Profil enfants, profil adulte : personnaliser les Clips
Les contrôles parentaux impactent directement le flux vertical. Sur un profil enfant, les clips proposés sont filtrés pour correspondre à la classification d'âge. Les extraits de films violents ou de séries pour adultes sont automatiquement exclus.
Pour les adultes, le conseil est simple : créez un profil dédié si vous souhaitez éviter de mélanger clips « blockbuster » et recommandations de séries pointues. Un profil « films d'auteur » n'aura pas les mêmes clips qu'un profil « Marvel ». L'algorithme s'adapte à chaque profil, et plus vous l'utilisez, plus il devient précis.
Bilan : 2026, l'année où le streaming est devenu vertical
L'arrivée de Clips sur Prime Video, après les Extraits de Netflix et Verts de Disney+, marque un tournant historique. En quelques mois, les trois plus grandes plateformes de streaming ont adopté le format vertical. Ce n'est pas une mode passagère : c'est une transformation structurelle du marché.

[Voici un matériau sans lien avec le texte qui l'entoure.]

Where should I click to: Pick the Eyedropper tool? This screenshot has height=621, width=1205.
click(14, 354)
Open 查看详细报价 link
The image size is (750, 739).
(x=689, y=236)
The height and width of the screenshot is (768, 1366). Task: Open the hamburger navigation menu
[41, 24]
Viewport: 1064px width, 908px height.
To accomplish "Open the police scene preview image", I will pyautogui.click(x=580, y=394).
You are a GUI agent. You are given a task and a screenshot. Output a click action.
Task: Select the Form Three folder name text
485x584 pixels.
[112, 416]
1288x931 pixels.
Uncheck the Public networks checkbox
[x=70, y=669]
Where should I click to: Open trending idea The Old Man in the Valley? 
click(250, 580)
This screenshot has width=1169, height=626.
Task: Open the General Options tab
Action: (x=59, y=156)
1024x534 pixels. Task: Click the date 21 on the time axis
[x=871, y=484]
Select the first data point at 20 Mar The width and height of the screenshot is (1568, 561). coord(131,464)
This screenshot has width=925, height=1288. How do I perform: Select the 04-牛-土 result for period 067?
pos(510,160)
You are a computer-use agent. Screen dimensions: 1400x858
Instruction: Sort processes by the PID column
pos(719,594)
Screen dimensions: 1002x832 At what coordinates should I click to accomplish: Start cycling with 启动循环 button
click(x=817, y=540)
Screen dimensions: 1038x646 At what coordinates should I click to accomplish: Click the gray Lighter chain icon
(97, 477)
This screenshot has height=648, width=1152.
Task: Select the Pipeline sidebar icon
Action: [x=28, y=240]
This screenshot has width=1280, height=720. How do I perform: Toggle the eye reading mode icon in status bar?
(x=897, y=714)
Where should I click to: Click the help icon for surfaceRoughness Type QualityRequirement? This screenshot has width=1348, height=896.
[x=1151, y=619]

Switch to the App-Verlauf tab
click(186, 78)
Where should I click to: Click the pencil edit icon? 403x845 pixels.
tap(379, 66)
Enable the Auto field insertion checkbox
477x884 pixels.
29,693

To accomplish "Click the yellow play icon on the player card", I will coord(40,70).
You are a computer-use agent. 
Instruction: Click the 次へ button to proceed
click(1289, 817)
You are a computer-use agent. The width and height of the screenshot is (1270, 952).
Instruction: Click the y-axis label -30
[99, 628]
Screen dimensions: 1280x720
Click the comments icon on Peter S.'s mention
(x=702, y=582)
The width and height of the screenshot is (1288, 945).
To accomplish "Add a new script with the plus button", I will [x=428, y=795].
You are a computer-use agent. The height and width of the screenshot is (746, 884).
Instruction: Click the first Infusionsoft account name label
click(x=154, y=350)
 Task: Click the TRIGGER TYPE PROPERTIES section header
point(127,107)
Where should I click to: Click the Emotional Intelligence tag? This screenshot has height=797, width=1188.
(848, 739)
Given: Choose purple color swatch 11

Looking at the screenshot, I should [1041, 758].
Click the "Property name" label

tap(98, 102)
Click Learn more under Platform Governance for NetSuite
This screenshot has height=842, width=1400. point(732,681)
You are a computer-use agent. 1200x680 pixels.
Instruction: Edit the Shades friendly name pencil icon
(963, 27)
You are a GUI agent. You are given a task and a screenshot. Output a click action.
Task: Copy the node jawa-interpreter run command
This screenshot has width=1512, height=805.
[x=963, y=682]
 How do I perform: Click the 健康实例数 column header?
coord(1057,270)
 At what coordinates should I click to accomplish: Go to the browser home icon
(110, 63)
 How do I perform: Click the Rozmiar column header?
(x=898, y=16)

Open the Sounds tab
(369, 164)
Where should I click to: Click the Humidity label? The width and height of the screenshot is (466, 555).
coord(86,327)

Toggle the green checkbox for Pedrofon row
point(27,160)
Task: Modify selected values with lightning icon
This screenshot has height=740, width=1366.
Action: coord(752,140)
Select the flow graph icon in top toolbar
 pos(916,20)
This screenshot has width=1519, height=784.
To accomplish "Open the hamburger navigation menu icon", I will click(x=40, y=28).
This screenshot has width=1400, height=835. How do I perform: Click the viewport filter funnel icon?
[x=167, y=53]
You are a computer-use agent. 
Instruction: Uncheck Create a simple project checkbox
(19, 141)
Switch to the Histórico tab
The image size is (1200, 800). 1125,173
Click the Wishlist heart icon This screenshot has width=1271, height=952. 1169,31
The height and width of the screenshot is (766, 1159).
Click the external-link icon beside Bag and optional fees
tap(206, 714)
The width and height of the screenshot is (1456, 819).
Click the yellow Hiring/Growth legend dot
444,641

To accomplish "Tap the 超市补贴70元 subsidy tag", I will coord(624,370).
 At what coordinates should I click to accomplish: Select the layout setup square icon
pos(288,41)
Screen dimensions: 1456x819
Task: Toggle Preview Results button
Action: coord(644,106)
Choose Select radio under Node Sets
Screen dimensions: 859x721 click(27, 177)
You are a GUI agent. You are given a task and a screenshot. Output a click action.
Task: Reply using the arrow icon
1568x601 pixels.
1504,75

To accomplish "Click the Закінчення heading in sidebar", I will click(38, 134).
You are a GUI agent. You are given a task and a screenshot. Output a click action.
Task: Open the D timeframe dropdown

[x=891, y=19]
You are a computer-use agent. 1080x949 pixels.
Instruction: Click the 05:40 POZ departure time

Le streaming s'inspire des réseaux sociaux
La frontière entre SVOD et plateforme sociale s'estompe. Le mobile est devenu l'écran roi, et le scroll, le geste de consommation dominant. Les plateformes de streaming ne sont plus de simples diffuseurs de contenus longs : elles deviennent des moteurs de découverte sociale, où l'utilisateur explore, like, partage, avant de (parfois) regarder.
Cette fusion entre streaming et réseau social est la grande tendance de 2026. Amazon, Netflix et Disney+ ne cherchent pas à concurrencer TikTok sur son terrain : ils veulent intégrer les mécanismes de TikTok dans leur propre écosystème, pour capter l'attention là où elle se trouve.
Faut-il avoir peur du tout-vertical ?
Non, mais il faut être conscient des risques. Le flux vertical est un formidable outil de découverte, particulièrement pour les jeunes publics qui peinent à naviguer dans les catalogues traditionnels. Il permet de trouver des pépites, de découvrir des séries méconnues, de renouer avec des films oubliés.
Mais il peut aussi fragmenter l'attention et appauvrir l'expérience narrative. Un flux infini de clips de 30 secondes n'est pas une façon de regarder des œuvres : c'est une façon de les survoler. La clé réside dans le paramétrage de son compte et de ses profils. En configurant correctement ses préférences, l'utilisateur peut faire de Clips un outil de découverte sans en faire un piège à attention.
En 2026, le streaming n'est plus une activité passive. C'est une lutte pour l'attention, où chaque plateforme essaie de capter le pouce qui scrolle. Amazon Prime Video vient de mettre un pied dans cette arène. Reste à voir si les abonnés français suivront le mouvement.